Problem details:
The word "below" occurs in some lines of the data. Return each such line.

Pixel coordinate grounding data:

--- START ---

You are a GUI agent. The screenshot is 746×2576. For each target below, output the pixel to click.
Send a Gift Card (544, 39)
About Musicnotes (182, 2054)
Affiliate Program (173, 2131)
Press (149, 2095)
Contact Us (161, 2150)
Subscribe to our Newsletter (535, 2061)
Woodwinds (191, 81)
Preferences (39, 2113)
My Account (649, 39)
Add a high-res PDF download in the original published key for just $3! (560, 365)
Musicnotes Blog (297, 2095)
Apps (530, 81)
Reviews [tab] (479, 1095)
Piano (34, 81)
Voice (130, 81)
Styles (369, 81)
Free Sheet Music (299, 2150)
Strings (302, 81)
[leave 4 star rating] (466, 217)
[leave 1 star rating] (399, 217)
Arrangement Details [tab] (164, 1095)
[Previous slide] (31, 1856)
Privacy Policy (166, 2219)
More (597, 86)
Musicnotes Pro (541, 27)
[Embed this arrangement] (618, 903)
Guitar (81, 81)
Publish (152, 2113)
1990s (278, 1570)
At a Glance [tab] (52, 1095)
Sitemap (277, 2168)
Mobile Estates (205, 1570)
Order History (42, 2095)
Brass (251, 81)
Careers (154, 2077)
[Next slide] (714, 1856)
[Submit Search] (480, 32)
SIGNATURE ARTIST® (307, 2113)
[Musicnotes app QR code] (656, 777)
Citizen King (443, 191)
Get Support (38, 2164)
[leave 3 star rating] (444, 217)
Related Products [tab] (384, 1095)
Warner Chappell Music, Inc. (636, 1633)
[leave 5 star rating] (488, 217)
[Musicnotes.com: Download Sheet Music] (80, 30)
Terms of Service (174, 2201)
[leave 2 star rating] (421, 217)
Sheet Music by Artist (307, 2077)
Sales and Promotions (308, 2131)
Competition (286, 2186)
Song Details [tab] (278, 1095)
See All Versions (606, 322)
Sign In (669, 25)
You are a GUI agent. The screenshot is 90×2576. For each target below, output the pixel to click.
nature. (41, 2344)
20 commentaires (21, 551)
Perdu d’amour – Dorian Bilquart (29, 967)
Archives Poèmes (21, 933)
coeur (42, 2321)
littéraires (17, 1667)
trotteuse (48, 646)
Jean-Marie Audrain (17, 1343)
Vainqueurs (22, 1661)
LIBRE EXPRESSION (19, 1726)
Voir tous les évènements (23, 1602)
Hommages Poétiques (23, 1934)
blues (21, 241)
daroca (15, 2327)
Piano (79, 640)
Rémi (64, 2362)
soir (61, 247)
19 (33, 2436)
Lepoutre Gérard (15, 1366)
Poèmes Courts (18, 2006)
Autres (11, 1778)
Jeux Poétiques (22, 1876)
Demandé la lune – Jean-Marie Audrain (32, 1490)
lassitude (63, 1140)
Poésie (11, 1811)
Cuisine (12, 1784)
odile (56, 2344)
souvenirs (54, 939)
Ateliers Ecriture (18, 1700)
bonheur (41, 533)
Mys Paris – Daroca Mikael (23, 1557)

--- END ---

Response box:
You are a GUI agent. The screenshot is 746×2576. For each target below, output the pixel to click.
You are a GUI agent. The screenshot is 90×2576. For each target below, output the pixel to click.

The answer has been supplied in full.